At dawn when I’m moaning out of pain, Feye would wake up, warm my herbal drug and start pushing it down my throat. We could stay awake all night and he would be there by my side, rubbing my feet and telling me everything would be alright. The last trimester got worse. He took leave from work just so he could stay in the house with me and take care of me. He cooked meals for the family, washed my clothes and that of the kid. He cleaned the house every weekend and the time that he would have to rest, I would put my feet on his lap for him to give me foot rob.

Sometimes I looked at him moving up and down the house and say to myself, “What could I have done without you.”

I delivered the second child peacefully and more easily than I did the first. Finally, the troubles of pregnancy were over and I could come back home to a happy husband and a child who had missed his mom cooking for him.

One afternoon, Feye called me from work that he was going to come home very late because he had to travel to complete an assignment. “It’s just an hour and a half drive. I should be home before 10pm,” he said. I wished him a safe journey and asked him to buy milk on his way coming. At 8:45pm, he called; “Dear, I’m on my way coming. I should be home by 10pm.” I told him, “Safe journey back home, and don’t forget the milk.”

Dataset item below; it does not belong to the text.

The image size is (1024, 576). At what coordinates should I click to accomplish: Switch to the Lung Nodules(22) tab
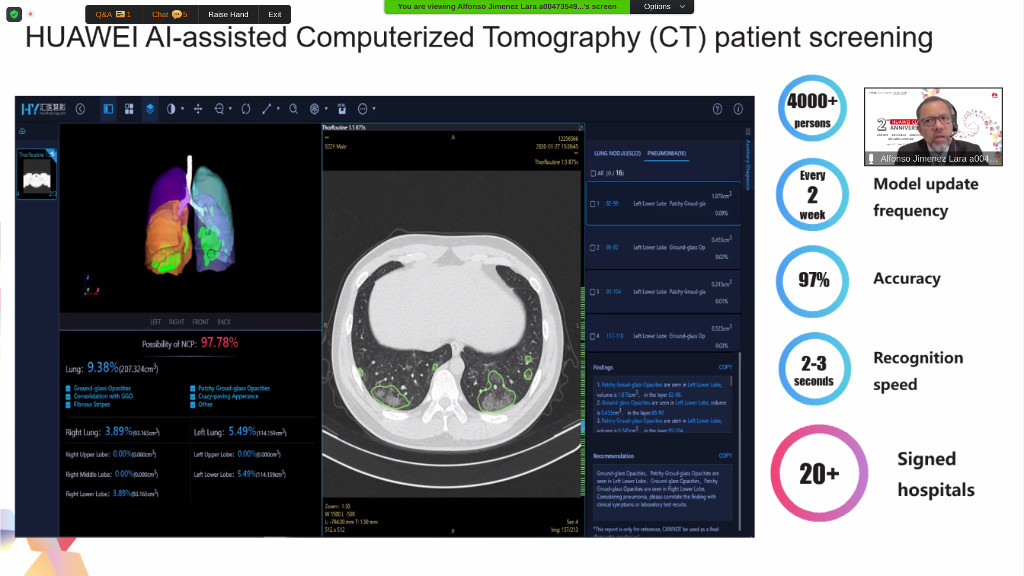click(617, 153)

By 10pm the kids were sleeping so I might have dozed off a little. I woke up around 11pm and Feye was still not in the house. I called his phone twice and there was no response. At 11:26, I saw his phone calling. I hurriedly picked up; “Feye, where are you? It’s past 11pm and you’re still not home.”

“I’m sorry, this is not Feye. If you’re the wife, then you need to come to Nazareth Hospital. Your husband is in critical condition. Critical condition? What happened to him? I spoke to him just some hours ago. Please tell me, what happened to him?” The voice—a male answered, “He was involved in a road accident and he was rushed here.”

I called Feye’s senior brother and told him what had happened. Some minutes later, he was at our house. I joined his car and drove to the hospital. It took us two hours to get to the hospital from the time I received the news. The doctor said, “I’m sorry we lost him. We did our best but he was too far gone.”

I can’t explain the pain I went through that night. If I try to put it in words, I’ll end up reliving the whole episode again. It hurt less now and I would like it to remain like that. I was thirty five when Feye died. Thirty five with two adorable kids who look exactly like their dad. Why am I sharing this story when I’m supposed to share a happy marriage kind of story?

I was happily married once. I was a happy girlfriend for six good years and a happy wife for another six years. Both to the same man. I don’t know how it feels like to be in a loveless relationship. I guess I’m a lucky woman. Am I going to be married again if I had the chance? No, I wouldn’t like to. In fact, I don’t know how it would feel like to be in a relationship with a man who isn’t Feye. So I would hold on to the memory of what we had and raise these kids with the kind of love their father gave me so someday, they’ll know and understand how to love a woman truly.